Caitlin the Sex Kitten

And now you've got her all miss-ish, again.  I mean, she's even more conservative than she was at the beginning of season one.  It's weird, too, because it's not an understandable change.  If they were dressing her in black, or having her wear sweat pants or something, that would make sense.  It would be a reflection of her internal state of mourning.  But this random ultra-preppy version of Caitlin just makes me feel like her wardrobe isn't a reflection of who she is supposed to be, but rather just painting her for the eye of the beholder.  And that pisses me off.

Caitlin the Dowd.

Now, back to your regularly scheduled commentary.
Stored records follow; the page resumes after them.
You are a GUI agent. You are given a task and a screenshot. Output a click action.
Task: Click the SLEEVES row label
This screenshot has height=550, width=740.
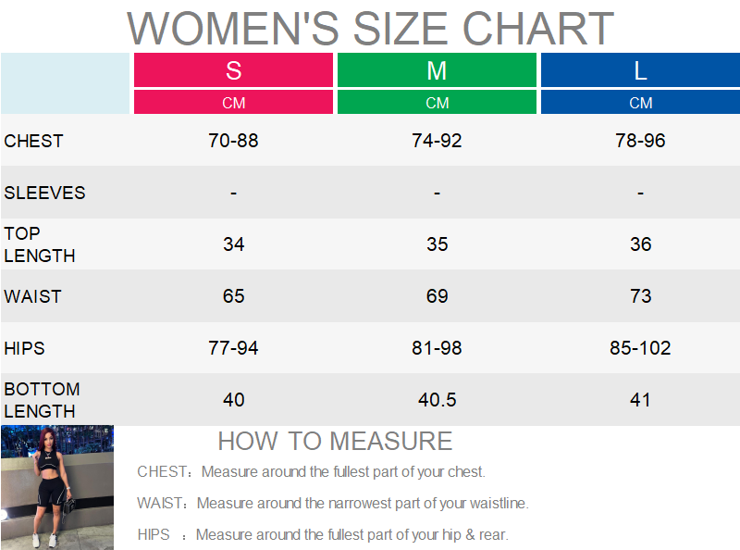[x=44, y=193]
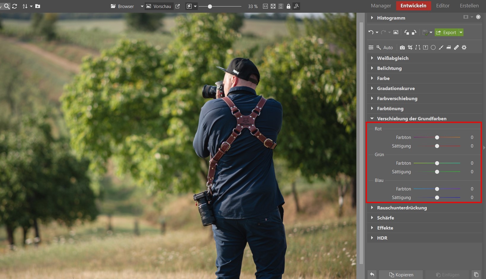Click the Kopieren button
The width and height of the screenshot is (486, 279).
point(401,275)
No... no... DO NOT POWER DOWN THE GRID.  WHAT THE FUCK, Y'ALL!!???!

Alright boys and girls and in-betweens, I know what some of you are thinking.  Sure, Flash is achieving greater quality all the time, but that's not what we need.  What we really need is something we can rely on.  Something that always brings us a merry Tuesday, no matter what.  Well, have I got news for you.  It has come to me, in a blinding revelation, the answer to your fervent cry.
The Flash Drinking Game.

Rules to the Flash Drinking Game may be added at any time, but we're going to start with this one:

1) When Cisco makes a relevant movie reference, take a drink.

 "We're gonna need a bigger Flash."

Improvements?  Improvements for the Diggle Helmet?  I am intrigued.

All I wanna know is, how does something THAT FUCKING BIG sneak around a city undetected?

AHAHAHAH!!! I hereby dub this the best moment of the episode:

 "He's fast, John.  Get over it."  
"Never."

Oh Cisco.  YOU HAVE FAILED THIS ARBITRARY SECRET.

RULE NUMBER TWO FOR THE FLASH DRINKING GAME:
2) Take a drink anytime you or anyone watching with you feels compelled to say the following phrase:  Saw that coming.

SAW THAT COMING.

Ummm... I see no reason why Barry's speed should not also translate to an ability to swim at high speeds.  I mean, maybe he can't hold his breath as long, but he should still be able to swim pretty damn fast.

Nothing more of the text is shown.